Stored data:
▽
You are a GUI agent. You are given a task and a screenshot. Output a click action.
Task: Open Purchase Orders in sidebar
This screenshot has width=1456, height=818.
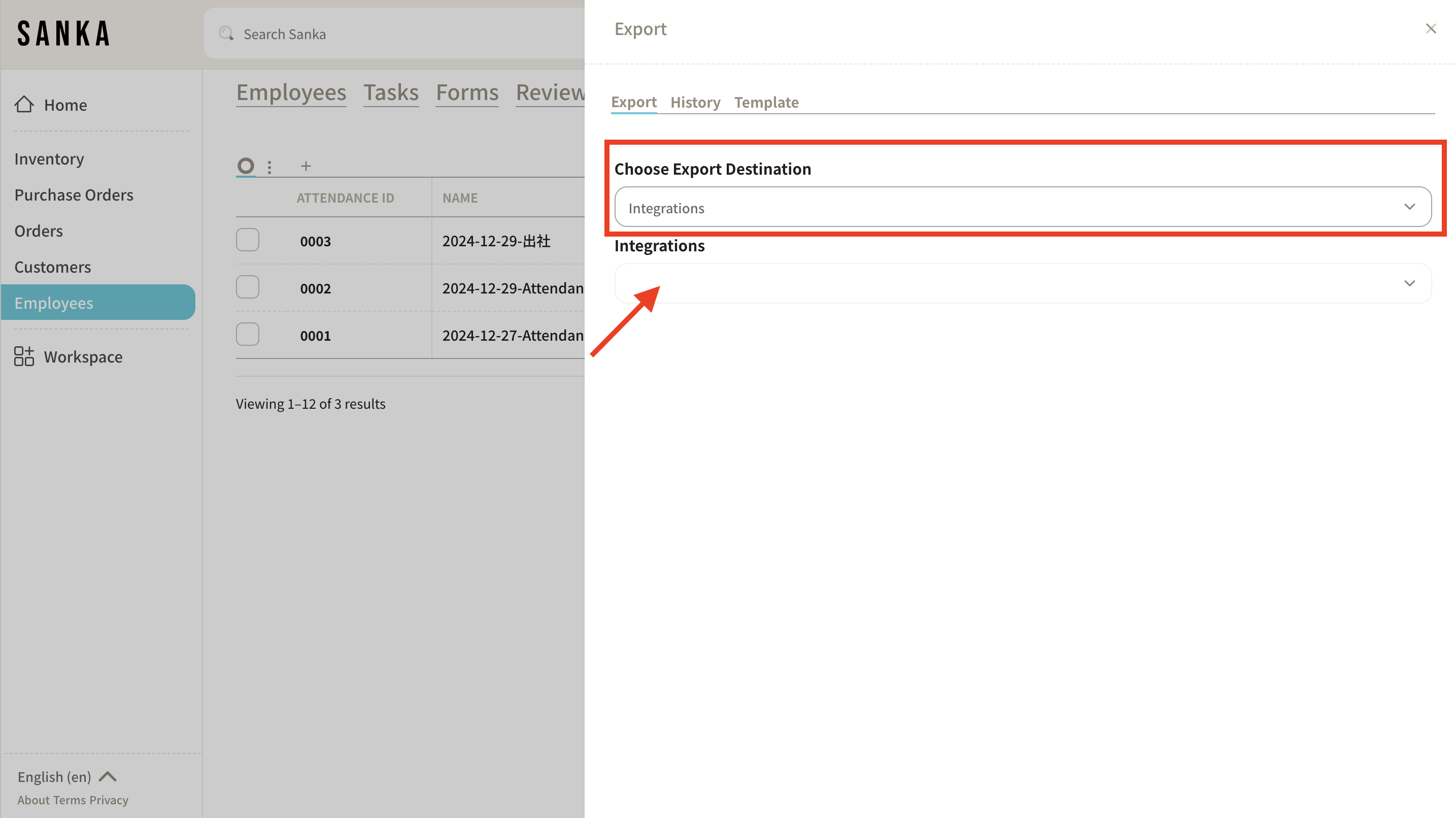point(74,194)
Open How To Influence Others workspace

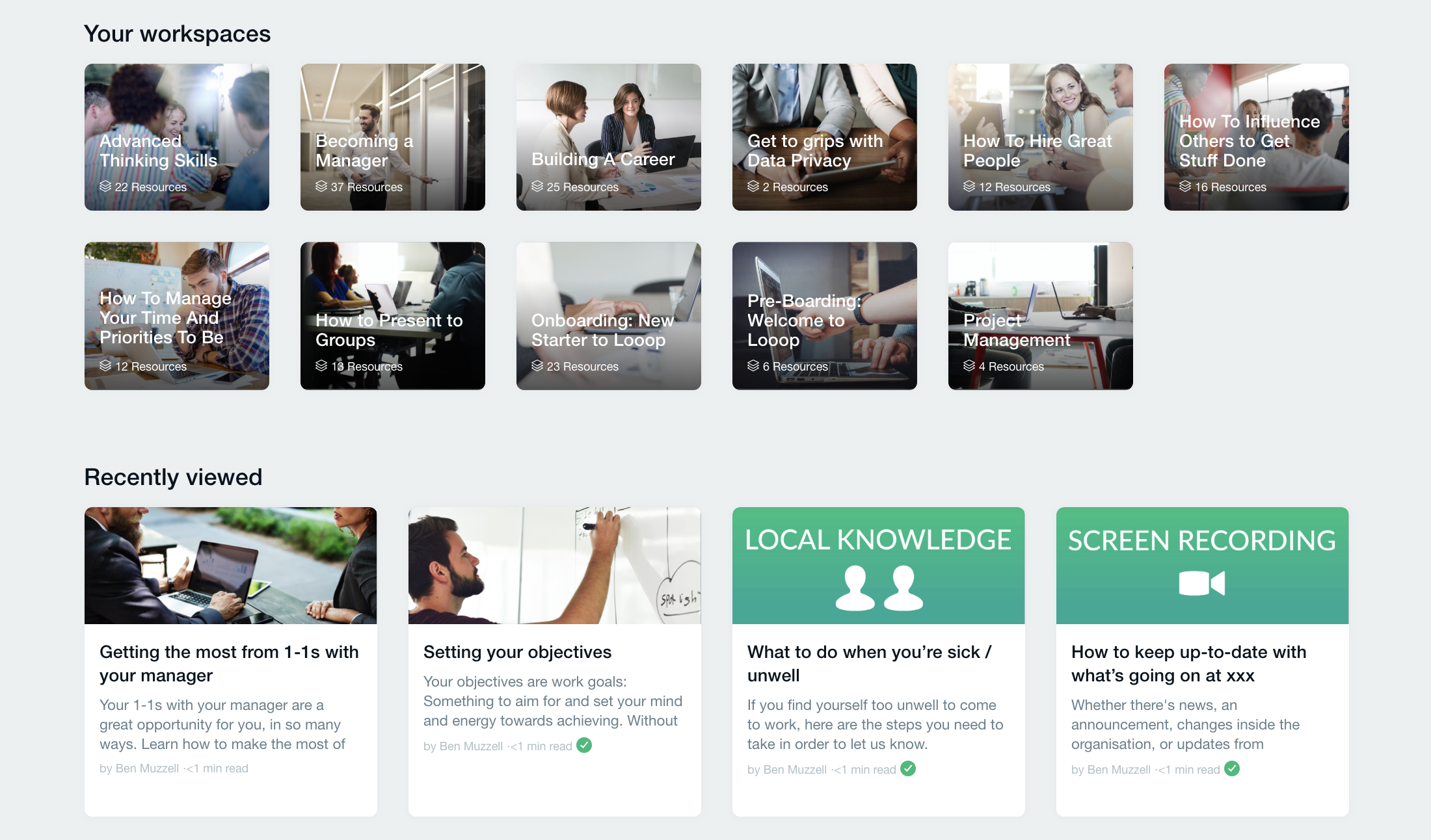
△
- WHAT THE TASK ASKS -
Among the lines of the records, copy out each one that contains the word "Open".

- OUTPUT OF THE TASK -
Task: Open Purchase Orders in sidebar
Open How To Influence Others workspace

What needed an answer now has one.